In this 2017 paper published in the Journal of Biomedical Informatics, Panahiazar et al. “propose a novel metadata prediction framework to learn associations from existing metadata that can be used to predict metadata values.” They tested their framework using experimental metadata contained in the Gene Expression Omnibus (GEO), an international public repository for community-contributed genomic datasets. The framework itself uses association rule mining (ARM) algorithms to predict structured metadata, and they found that indeed ARM is a strong tool towards that goal, though with several limitations. They conclude that with tools like theirs, the discovered “[p]redictive metadata can be used both prospectively to facilitate metadata authoring, and retrospectively to improve, correct and augment existing metadata in biomedical databases.”

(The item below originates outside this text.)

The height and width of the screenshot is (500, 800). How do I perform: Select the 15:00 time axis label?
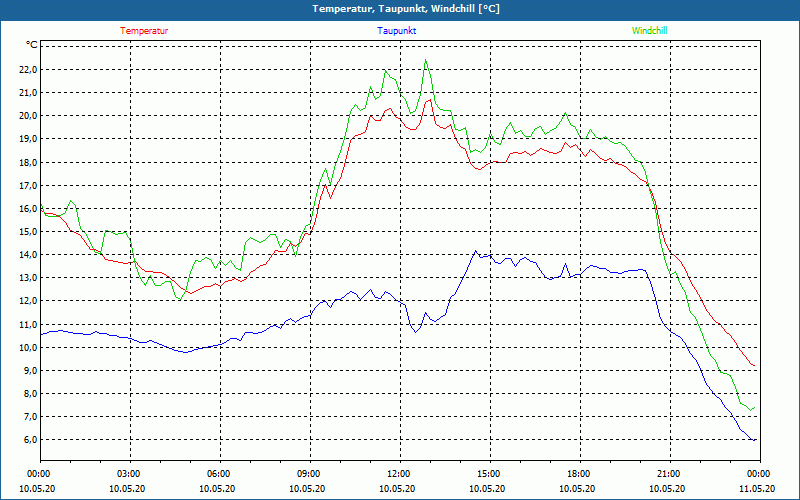pos(488,474)
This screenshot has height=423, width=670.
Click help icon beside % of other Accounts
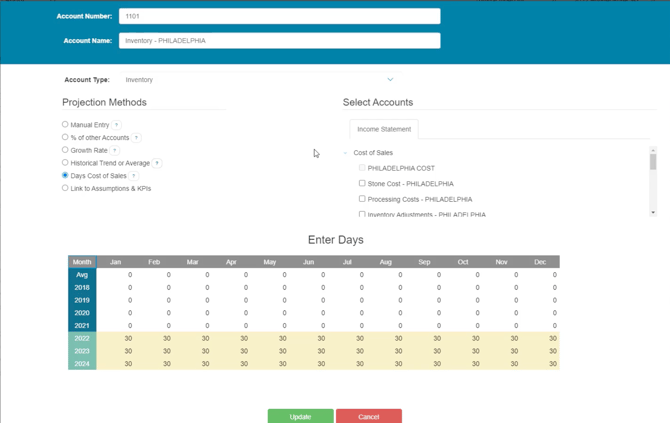tap(137, 138)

Rapid development of entity-based data models for bioinformatics with persistence object-oriented design and structured interfaces
When it comes to bioinformatics data, databases are one of the more important the behind-the-scenes work horses. Yet inherent challenges of data heterogeneity and context-dependent interconnection in database design have driven the creation of specialized databases, which has, as a byproduct, caused additional problems in their creation. In this paper, Jerusalem College of Technology’s Ezra Tsur proposes “an open-source framework for the curation of specialized databases,” one that demonstrates “integration of the most relevant technologies to OO-based database design in a single framework” as well as extensibility to function with many other bioinformatics tools.

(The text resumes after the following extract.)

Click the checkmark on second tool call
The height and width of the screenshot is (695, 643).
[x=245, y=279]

What are the links between pathology in the clinical setting and bioinformatics? Are residents in pathology gaining enough training in bioinformatics? And why should they learn about it in the first place? Clay and Fisher provide their take on these questions in this 2017 review paper published in Cancer Informatics. From their point-of-view, bioinformatics training is vital to practicing pathology “in the ‘information age’ of diagnostic medicine,” and training should be taken more seriously at the residency and fellowship levels. They conclude that “in order for bioinformatics education to firmly integrate into the fabric of resident education, its importance and broad application to the practice of pathology must be recognized and given a prominent seat at the education table.”
This 2015 paper by Faria-Campos et al. of the Brazilian Universidade Federal de Minas Gerais presents the reader with an overview of FluxCTTX, essentially a cytotoxicity module for the Flux laboratory information management system (LIMS). Citing a lack of laboratory informatics tools that can handle the specifics of cytotoxicity assays, the group develop FluxCTTX and tested it in five different laboratory environments, concluding that it can better “guarantee the quality of activities in the process of cytotoxicity tests and enforce the use of good laboratory practices (GLP).”